コンフォートマーケットと中国の新小売りの共通項

 セブン&アイ・ホールディングスが設立した子会社のフォーキャストを通じて19年8月2日にオープンした新フォーマットのSMとなる「コンフォートマーケット」。このリアル店舗も、ネットを活用したSMの姿を考える上で、大きな示唆を含む店といえる。

 建物は4層で売場は2層の566㎡(約171坪)。駐車場はなく、駐輪場を用意している。取扱SKU数は5500。うち約320は日用品を中心とした非食品。売場面積が171坪ほどで狭いこともあるが、生鮮食品まで取り扱うSMとしてはかなり少ない。一方で、例えば全国の酒蔵と直接やり取りしている酒などは品揃えが多くなっているなど、めりはりがある。

 同店の特徴の1つにアプリを重視している点がある。
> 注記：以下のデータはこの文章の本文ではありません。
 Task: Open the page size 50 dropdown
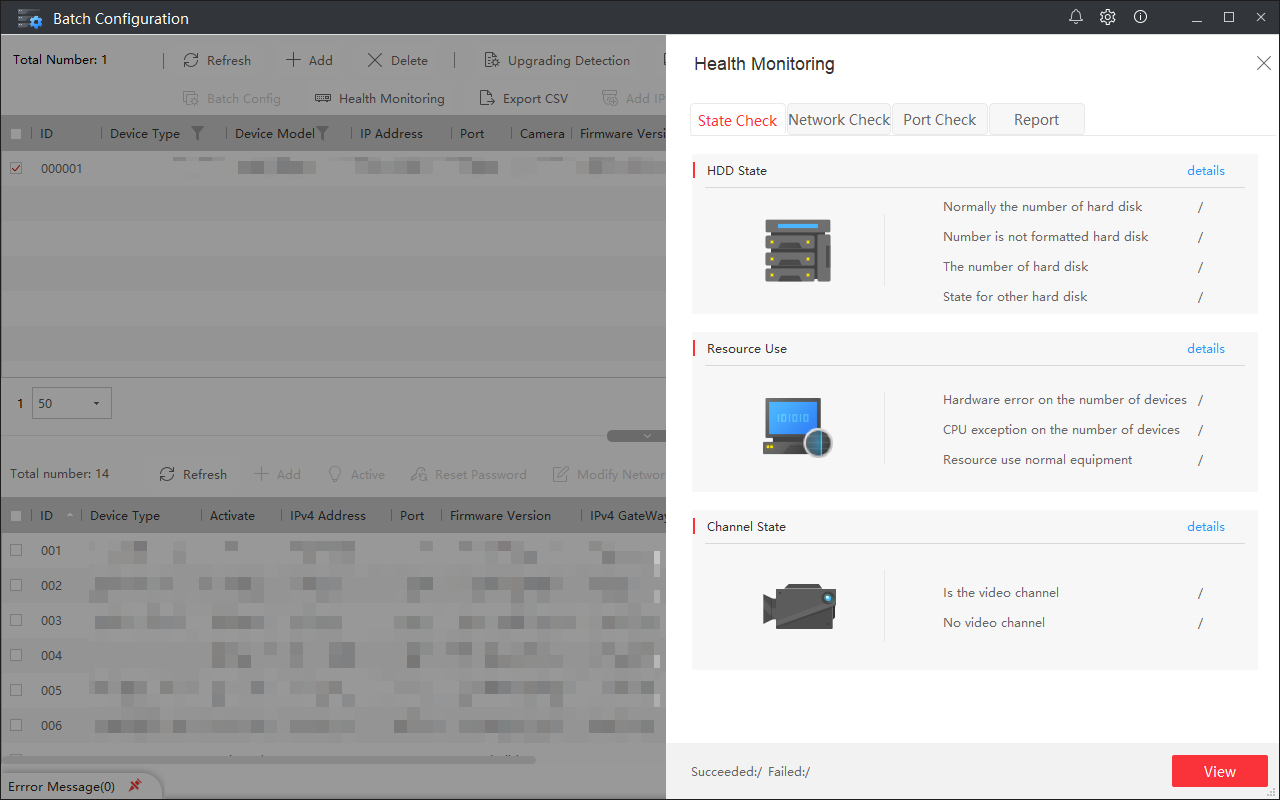(x=72, y=403)
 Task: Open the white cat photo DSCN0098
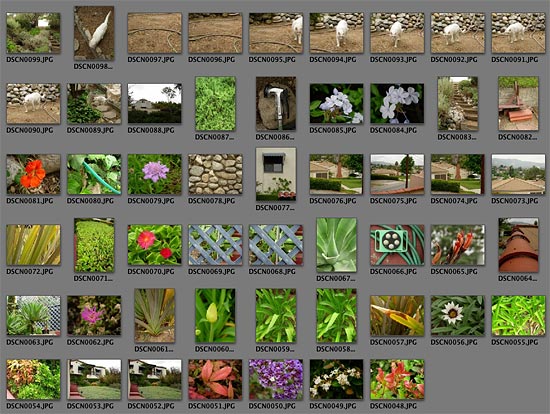coord(94,33)
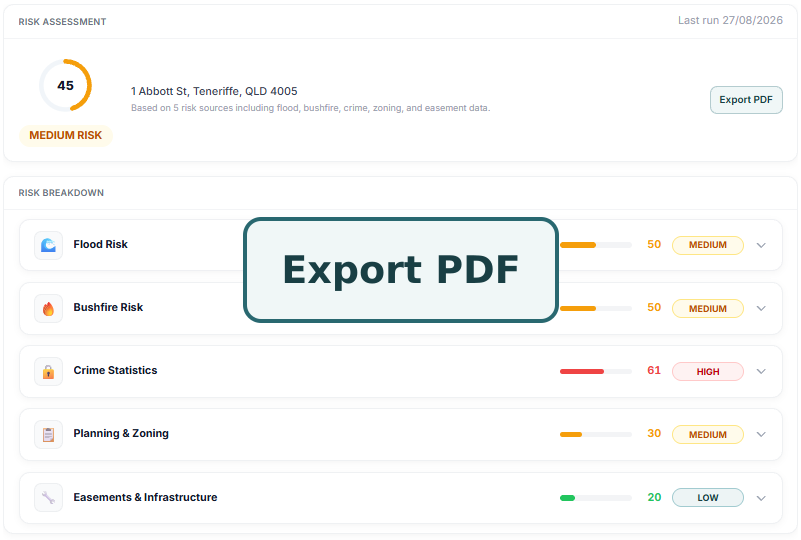Click the overall risk score gauge showing 45
This screenshot has height=540, width=801.
pos(65,85)
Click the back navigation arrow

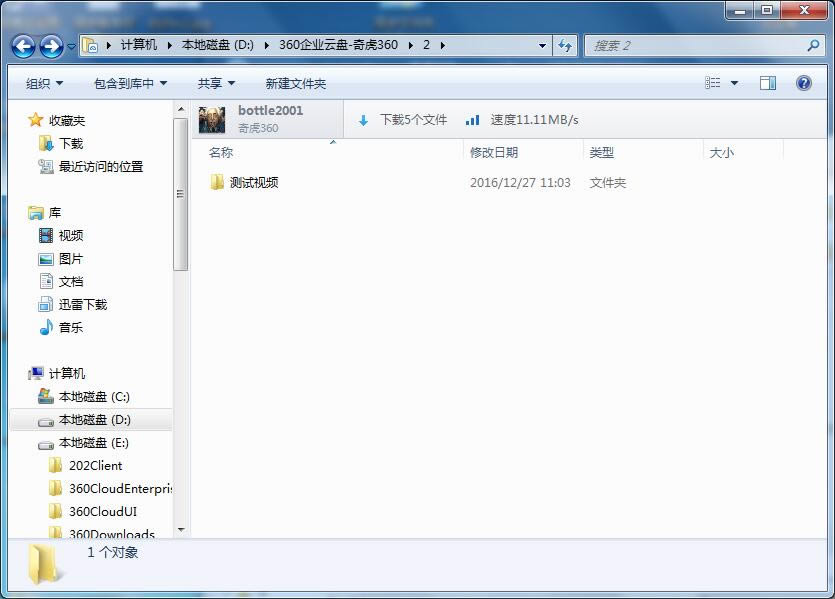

オリジナルのアプリは個別に商品を探すこともできるが、どちらかというとレシピがメインに打ち出されており、「レシピのメニューを通じて買物をする」という流れが想定されている。

 買物の流れは、アプリ上で商品をカートに入れ、アプリで決済、そしてロッカーで受け取るという3ステップ。つまり、注文からロッカーでの受け取りまでアプリ上でつながっているということになる。店舗では受け取りのためのFOODロッカーを28 口設置。現状、家にいても受け取れない、取りに行きたいというニーズが一定数あったこともあってこの形をテストしているという。
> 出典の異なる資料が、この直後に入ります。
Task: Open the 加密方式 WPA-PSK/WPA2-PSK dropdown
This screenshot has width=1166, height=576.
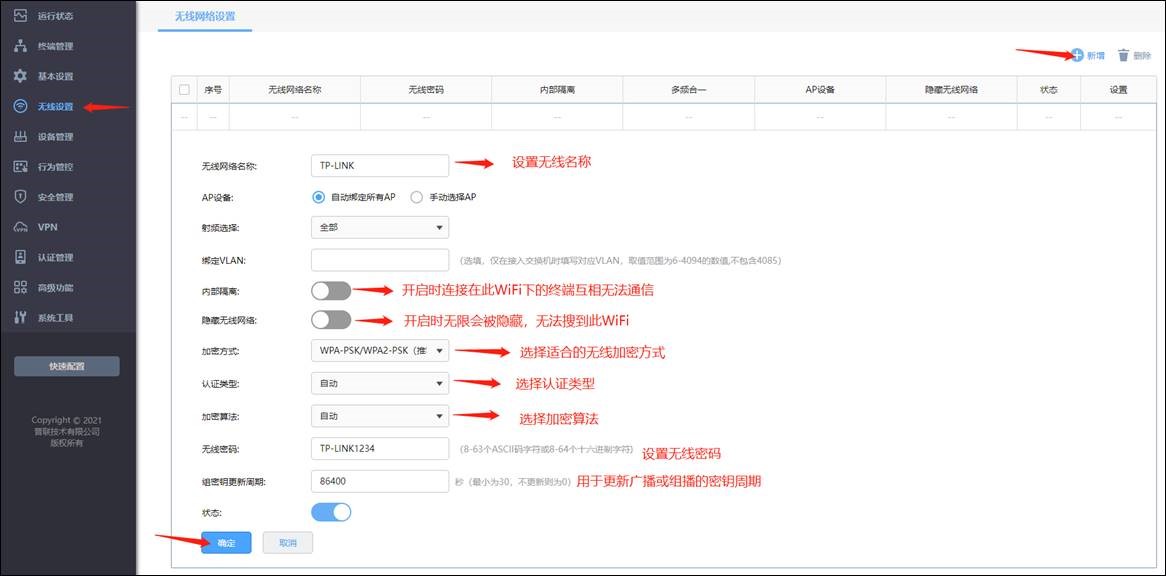Action: pyautogui.click(x=379, y=351)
 この新フォーマット、考え方としては「ネットを活用し、店を在庫拠点として捉えたフォーマット」とみることができる。その意味では、中国でアリババや京東(ジンドン)などネット小売りが仕掛ける「新小売り」の形もそれに近い。アリババが手掛ける盒馬鮮生や京東が手掛ける7フレッシュなどは生鮮食品を主体とするSM型の店で、その特徴は店を「来店客が商品を買う場」であると同時に、「インターネットでの注文を受けて商品を配送するための配送センター(在庫拠点)」として位置付けている点だ。

 店で販売している商品はそのまま買うことができるのはもちろん、ネットでの注文によって配送してもらえる。つまり、店頭とネット両方の売上げを期待することができるモデルといえ、コンフォートマーケットとの違いは、それを店に取りに来るか配送するかということになる。

 いわば、コンフォートマーケットは「クリック&コレクト」を実験しているわけで、特に日本の場合、宅配の配送コストの問題が常に横たわっていることからすると、この実験の意義は大きいと考えられるのである。

中国の京東が手掛ける「新小売り」タイプの店舗である7フレッシュ1号店の北京市内、大族広場店。鮮魚は活魚を水槽で販売。商品によっては調理可能で、レストランで食べられる。ショッピングエクスペリエンス(買物体験)が重要だと強調する。これは裏を返せば「ネットの弱点の補完」であるともいえる。